As Joyce made her way around to the front of the church, she couldn’t help but notice here and there along the fence-line of the church yard, those very same flowers that she had gathered into her bouquet and placed on top of the coffin and she was wondering if she had been a tad overzealous in her gathering so many into a bunch …
“Coals to Newcastle,” she pondered …
Joyce moved close to a couple and smiled … they smiled back … and she just coyly introduced herself as “Joyce” … a distant relative … a niece. The couple smiled again. Then Joyce tried to break the ice a bit with some light conversation about the purple flowers along the fence-line.
“Those purple flowers are quite pretty now, aren’t they?”
“The Salvation Jane?” … the lady replied.
“Oh … is that their name? I … I didn’t know … from the city, you see … ” and she smiled her secretarial smile. “A lovely name … most suitable to the occasion, one might say.”
“Hrumph!” the lady snorted. “Good job old Stan is no longer around to hear you say that! ‘Patterson’s curse’ he called ‘em … a blight on the district!”
“Oh … they troubled him? Was it hayfever?” Joyce inquired.
“Hayfever!?” … the lady pulled her shoulders back, “hardly … you mustn’t know what old Stanley Knowles did for a living all these last twenty five years … he were the council weeds and pests control officer … it were his life’s ambition to rid the district of them purple curse!”
“But they are everywhere … ” Joyce quietly exclaimed. “He hardly was a success story then.”
“You can blame that on those lot over there,” the lady motioned to a group apart.
“And they are?” Joyce now wide-eyed asked.
“The local Bee-Keepers and Honey Distillers Cooperative … Every time Stan pushed for greater effort and funding to really get stuck into the Patterson’s Curse problem, they’d come out swingin’ .. ’cause they depended on the flowers in any off-season and drought. But they weren’t deep enemies for all that and now they come to pay their respect … as neighbours do.”

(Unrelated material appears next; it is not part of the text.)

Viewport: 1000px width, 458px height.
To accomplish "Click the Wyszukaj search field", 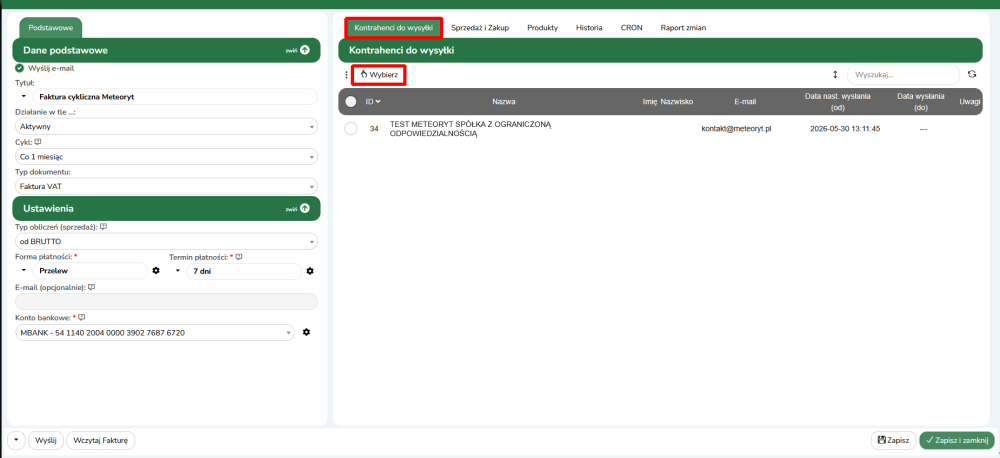I will 902,75.
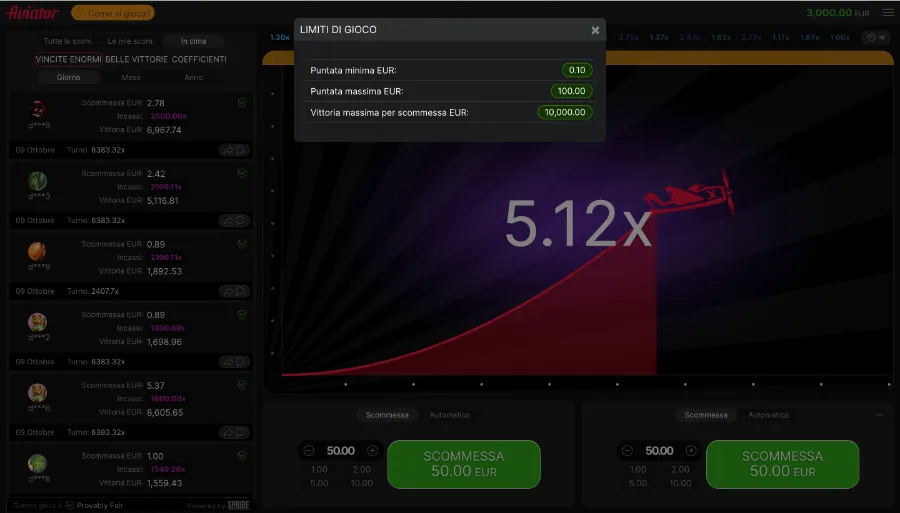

An awful realisation of doom was starting to descend upon Joyce and she was almost at the point of making a dash around to the side door of the church to remove her bouquet from the coffin when the minister made a call for the friends of Stanley Knowles to come gather inside the church for the service.
It only took a little while as the congregation settled into the rows of pews in the chapel that someone noticed Joyce’s bunch of Salvation Jane (Patterson’s Curse) sitting proud as punch on the very top of the collection of funeral wreaths and bouquets on the coffin of the local council’s recently deceased weeds and pest control officer. Things moved pretty fast from that moment on.
A cry of exclamation heralded up to the rafters and it took only a little guess before the obvious conclusion for this gross insult upon a dead man’s reputation was laid upon the shoulders of the Bee-Keepers and Honey Distillers Cooperative and the rest, as is so often recorded in moments of public disorder where accusation and abuse colours what should be a sombre celebration … is history.
Joyce did not wait to see the outcome of the fracas, but at the first cry of outrage, she deftly slipped out of the chapel doors and hastily making her way to the trusty Morris Minor 1000, she was already in third gear as she shot out of the gate onto the main road back to the city. The introduction to the country cousins would have to wait till another day.